*Collection entries*:
****
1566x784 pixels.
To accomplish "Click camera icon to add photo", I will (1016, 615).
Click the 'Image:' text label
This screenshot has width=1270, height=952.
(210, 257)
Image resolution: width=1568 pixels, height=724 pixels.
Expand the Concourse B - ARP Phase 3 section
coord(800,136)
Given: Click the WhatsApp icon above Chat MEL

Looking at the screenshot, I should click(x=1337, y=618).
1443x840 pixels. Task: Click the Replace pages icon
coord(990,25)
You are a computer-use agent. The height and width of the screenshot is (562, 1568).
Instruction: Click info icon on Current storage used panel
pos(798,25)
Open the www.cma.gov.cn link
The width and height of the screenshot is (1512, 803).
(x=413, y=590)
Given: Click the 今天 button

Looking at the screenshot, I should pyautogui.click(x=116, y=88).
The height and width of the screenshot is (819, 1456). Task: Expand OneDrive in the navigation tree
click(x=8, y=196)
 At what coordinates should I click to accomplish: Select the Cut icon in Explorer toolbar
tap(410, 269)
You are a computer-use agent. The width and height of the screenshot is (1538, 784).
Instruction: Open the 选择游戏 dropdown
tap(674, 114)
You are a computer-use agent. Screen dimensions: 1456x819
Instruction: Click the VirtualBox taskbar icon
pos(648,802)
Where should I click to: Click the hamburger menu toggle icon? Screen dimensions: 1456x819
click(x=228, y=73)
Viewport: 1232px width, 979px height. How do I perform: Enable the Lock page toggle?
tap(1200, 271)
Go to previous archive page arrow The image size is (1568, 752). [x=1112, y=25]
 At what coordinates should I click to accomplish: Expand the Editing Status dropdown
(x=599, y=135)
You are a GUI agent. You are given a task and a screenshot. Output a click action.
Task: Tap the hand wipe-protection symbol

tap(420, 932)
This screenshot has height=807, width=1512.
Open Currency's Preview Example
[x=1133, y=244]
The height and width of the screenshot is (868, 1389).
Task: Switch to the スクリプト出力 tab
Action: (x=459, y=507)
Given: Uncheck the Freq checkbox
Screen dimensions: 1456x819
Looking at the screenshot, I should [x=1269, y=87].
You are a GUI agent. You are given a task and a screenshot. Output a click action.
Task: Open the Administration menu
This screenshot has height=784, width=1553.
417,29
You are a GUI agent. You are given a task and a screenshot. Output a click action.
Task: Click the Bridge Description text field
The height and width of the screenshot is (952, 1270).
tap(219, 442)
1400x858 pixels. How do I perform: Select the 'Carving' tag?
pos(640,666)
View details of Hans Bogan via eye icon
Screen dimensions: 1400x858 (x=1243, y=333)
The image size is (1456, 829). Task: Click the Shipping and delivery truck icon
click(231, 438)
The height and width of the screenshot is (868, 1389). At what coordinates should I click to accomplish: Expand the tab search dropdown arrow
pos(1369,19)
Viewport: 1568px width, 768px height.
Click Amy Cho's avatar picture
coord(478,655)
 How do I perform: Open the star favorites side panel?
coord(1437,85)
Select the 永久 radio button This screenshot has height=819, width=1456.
****
*WORK TO BE COMPLETED*: The response should consist of the entries above, retyped exactly.

*RESPONSE*:
1566x784 pixels.
To accomplish "Click camera icon to add photo", I will (1016, 615).
Click the 'Image:' text label
This screenshot has width=1270, height=952.
(210, 257)
Image resolution: width=1568 pixels, height=724 pixels.
Expand the Concourse B - ARP Phase 3 section
coord(800,136)
Given: Click the WhatsApp icon above Chat MEL

Looking at the screenshot, I should click(x=1337, y=618).
1443x840 pixels. Task: Click the Replace pages icon
coord(990,25)
You are a computer-use agent. The height and width of the screenshot is (562, 1568).
Instruction: Click info icon on Current storage used panel
pos(798,25)
Open the www.cma.gov.cn link
The width and height of the screenshot is (1512, 803).
(x=413, y=590)
Given: Click the 今天 button

Looking at the screenshot, I should pyautogui.click(x=116, y=88).
The height and width of the screenshot is (819, 1456). Task: Expand OneDrive in the navigation tree
click(x=8, y=196)
 At what coordinates should I click to accomplish: Select the Cut icon in Explorer toolbar
tap(410, 269)
You are a computer-use agent. The width and height of the screenshot is (1538, 784).
Instruction: Open the 选择游戏 dropdown
tap(674, 114)
You are a computer-use agent. Screen dimensions: 1456x819
Instruction: Click the VirtualBox taskbar icon
pos(648,802)
Where should I click to: Click the hamburger menu toggle icon? Screen dimensions: 1456x819
click(x=228, y=73)
Viewport: 1232px width, 979px height. How do I perform: Enable the Lock page toggle?
tap(1200, 271)
Go to previous archive page arrow The image size is (1568, 752). [x=1112, y=25]
 At what coordinates should I click to accomplish: Expand the Editing Status dropdown
(x=599, y=135)
You are a GUI agent. You are given a task and a screenshot. Output a click action.
Task: Tap the hand wipe-protection symbol

tap(420, 932)
This screenshot has height=807, width=1512.
Open Currency's Preview Example
[x=1133, y=244]
The height and width of the screenshot is (868, 1389).
Task: Switch to the スクリプト出力 tab
Action: (x=459, y=507)
Given: Uncheck the Freq checkbox
Screen dimensions: 1456x819
Looking at the screenshot, I should [x=1269, y=87].
You are a GUI agent. You are given a task and a screenshot. Output a click action.
Task: Open the Administration menu
This screenshot has height=784, width=1553.
417,29
You are a GUI agent. You are given a task and a screenshot. Output a click action.
Task: Click the Bridge Description text field
The height and width of the screenshot is (952, 1270).
tap(219, 442)
1400x858 pixels. How do I perform: Select the 'Carving' tag?
pos(640,666)
View details of Hans Bogan via eye icon
Screen dimensions: 1400x858 (x=1243, y=333)
The image size is (1456, 829). Task: Click the Shipping and delivery truck icon
click(231, 438)
The height and width of the screenshot is (868, 1389). At what coordinates should I click to accomplish: Expand the tab search dropdown arrow
pos(1369,19)
Viewport: 1568px width, 768px height.
Click Amy Cho's avatar picture
coord(478,655)
 How do I perform: Open the star favorites side panel?
coord(1437,85)
Select the 永久 radio button This screenshot has height=819, width=1456.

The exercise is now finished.